The next thing you have to do is purge the CM log to the position of the oldest CM snapshot you kept. There is a snippet in Aeron project that you can take inspiration from: io.aeron.test.cluster.TestCluster#purgeLogToLastSnapshot()
.

- 71
- 3
There are 2 system tests within the aeron repo that are demonstrating different ways on how to purge Aeron archive data and reclaim more disk space.
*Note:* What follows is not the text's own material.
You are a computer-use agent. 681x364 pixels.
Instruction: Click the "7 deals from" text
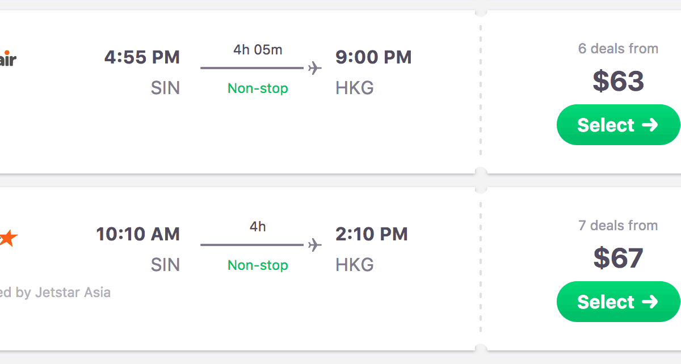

In the first test the connection to Aeron cluster is made to purge Log to the latest snapshot: test name is shouldRecoverWhenFollowerWithInitialSnapshotAndArchivePurgeThenIsMultipleTermsBehind
within ClusterTest class
The other way is described in test class StartFromTruncatedRecordingLogTest where the RecordingLog is inspected and unnecessary files are removed. My understanding is that for that case the cluster should be shutdown as the recording log is adjusted and then replaced.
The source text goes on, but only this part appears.